The beef was marinated and skewered. The tomatoes were skewered. The mushrooms were halved/quartered (depending on size) and skewered. Corn was soaked in water then grilled. The zucchini did not get skewered because there was way too much of it. We would have had 14-15 skewers of it! We used our grill basket for the 3 zucchini. The chicken-mushroom sausage (from Market District) wasn't skewered, either.
Simple but delicious. Enjoyed out on the deck. Washed down with a tasty shiraz.
The beef was grilled just right. Still a little pink for flavor but not too pink. SP bought a small roast because Market District had BOGO on small roasts, just under 2 lbs each, so he froze one and cubed the other for kebabs.
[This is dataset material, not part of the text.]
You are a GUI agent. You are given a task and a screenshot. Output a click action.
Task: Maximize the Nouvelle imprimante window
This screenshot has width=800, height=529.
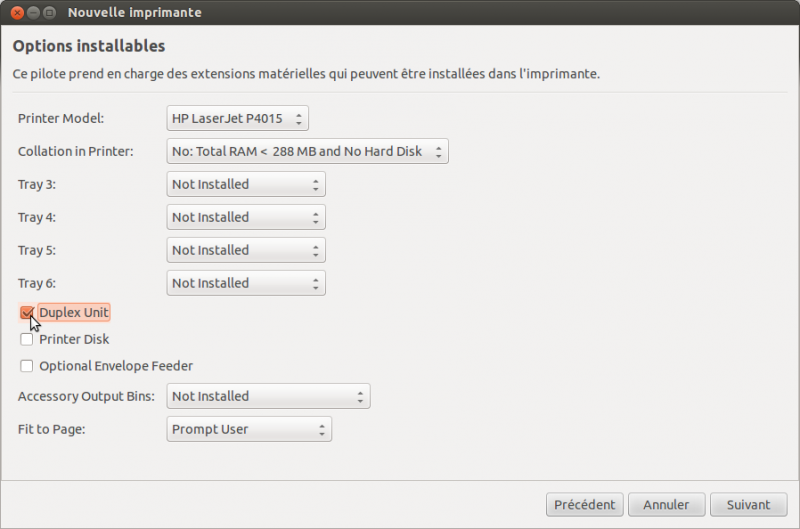tap(49, 12)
We used my go-to marinade for kebabs. It's from one of my mom's cookbooks but when I copied the recipe many, many years ago, I didn't make a note of the cookbook. I just copied the ingredients and for instructions wrote 'mix ingredients, marinate meat.' 

Shish-Kebab Marinade:

1 medium onion, minced
1 clove garlic, minced
1 tbsp olive oil
1 tbsp vinegar (apple cider or white)
1 tbsp lemon juice
1/8 tsp pepper
½ tsp salt
1 tsp oregano

Combine well. Pour over meat. Marinate.

We use this marinade for beef, chicken, pork, and sometimes shrimp. Usually we marinate the food for at least 4 hours. We always omit the garlic and often omit the onion. We also use dried oregano - especially since our fresh oregano seems to have died in the last torrential downpour.